There are five exceptions that a motor carrier can use to deny liability for freight claims. The burden of proof is on the motor carrier to prove that one of these five conditions was met and that cargo damage was not due to their negligence.

 

Act of God:

 

Act of god defense is applied when the carrier can prove that the damage was caused by a physical phenomenon or a natural disaster that he cannot control. Some examples: the wind blows on a trailer, a tornado or a flood, or a driver has a heart attack.

All weather conditions are not considered “Act of god” in accordance with the Carmack Law. The violation must be of such unexpected strength and seriousness that the carrier could not take protective measures against it.
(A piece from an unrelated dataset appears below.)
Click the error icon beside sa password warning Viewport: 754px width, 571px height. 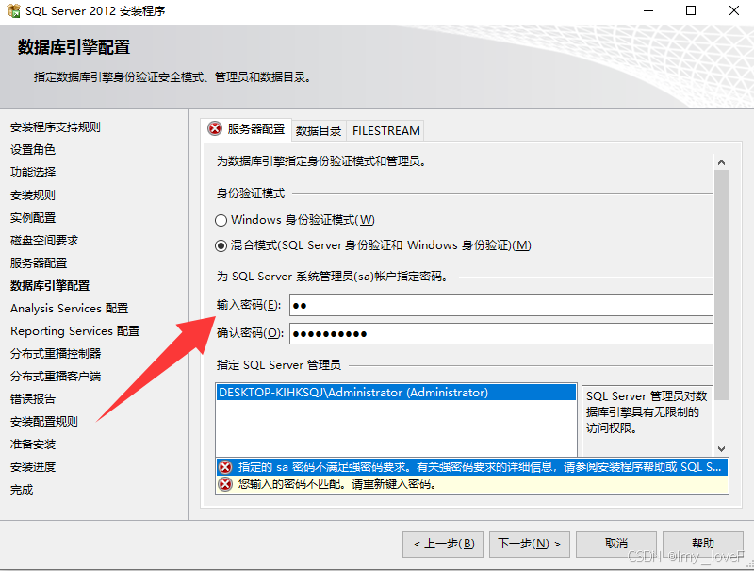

As stated in Standard Brands, Inc. c. Nippon Yusen, the carrier may be liable for any transport claims arising.

 

The “public enemy” or the “act of war”:

If the damage is caused by hostile acts of the armed forces that are enemies of the government, the carrier cannot be held responsible for cargo claims. War crimes fall under this exception, but organized crime does not exist. Terrorism may be part of this exception, but there is currently no case law to determine how the Carmack amendment will be applied in such situations.

 

Act of public authority:

The Carmack Amendment is another exclusion of carrier’s liability if the government (“public authority”) damages the transportation. Under this exemption, policies such as quarantine, road closures, product recalls or trade embargoes are applied.

 

Inherent vice:

A good with an “inherent vice” is that it is naturally subject to defects, disease or degradation, which can worsen over time. Examples of such products include fruits and vegetables, cheese and tobacco.

 

It is incumbent on the carrier to demonstrate that the damage was caused solely by the “inherent vice” in the goods and not by their own negligence, for example, failure to comply with the shipper’s instructions for processing.

 

Act of shipper:

Act of shippers are mostly associated with improper loading or packaging. However, the general principle is that the shipper’s error may not be obvious under normal observation; if so, the carrier is obliged to refuse shipment.